§ 11 GDG LSA, Gesundheitsberichterstattung

§ 11 GDG LSA
Gesetz über den öffentlichen Gesundheitsdienst und die Berufsausbildung im Gesundheitswesen im Land Sachsen-Anhalt (Gesundheitsdienstgesetz - GDG LSA)
Landesrecht Sachsen-Anhalt
Titel: Gesetz über den öffentlichen Gesundheitsdienst und die Berufsausbildung im Gesundheitswesen im Land Sachsen-Anhalt (Gesundheitsdienstgesetz - GDG LSA)
Normgeber: Sachsen-Anhalt
Amtliche Abkürzung: GDG LSA
Gliederungs-Nr.: 2120.2
Normtyp: Gesetz

(1) Die Gesundheitsberichterstattung dient der Planung und Durchführung von Maßnahmen zur Gesundheitsförderung und Krankheitsverhütung sowie der Krankenversorgung.

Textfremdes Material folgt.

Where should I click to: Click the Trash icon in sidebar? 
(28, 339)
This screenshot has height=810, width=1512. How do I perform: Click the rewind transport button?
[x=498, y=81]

(2) Der Öffentliche Gesundheitsdienst nutzt nichtpersonenbezogene Daten im Gesundheitswesen aus Bundes- und Landesstatistiken sowie anonymisierte Daten aus Erhebungen nach § 4 Abs. 3 und § 26 Abs. 3 und erstellt daraus Berichte mit Analysen und Bewertungen über die Situation im Gesundheitswesen des jeweiligen Zuständigkeitsbereiches.

(3) Die oberste Gesundheitsbehörde erstellt in regelmäßigen, mindestens in zweijährigen Abständen einen Bericht über die gesundheitlichen Verhältnisse in Sachsen-Anhalt. Die übrigen Gesundheitsbehörden stellen auf der Grundlage der bei ihnen vorhandenen gesundheitsbezogenen Daten die für den Gesundheitsbericht erforderlichen Daten in anonymisierter Form zusammen, bereiten sie für eine epidemiologische Bewertung auf und übermitteln die aufbereiteten Daten der obersten Gesundheitsbehörde.

(4) Das für den Öffentlichen Gesundheitsdienst zuständige Ministerium wird ermächtigt, durch Verordnung im Rahmen des Absatzes 1 Erhebungsgrund, Themenfelder, Inhalt, Umfang, Stichtag, Abgabetermin und das weitere Verfahren für die Gesundheitsberichterstattung zu bestimmen.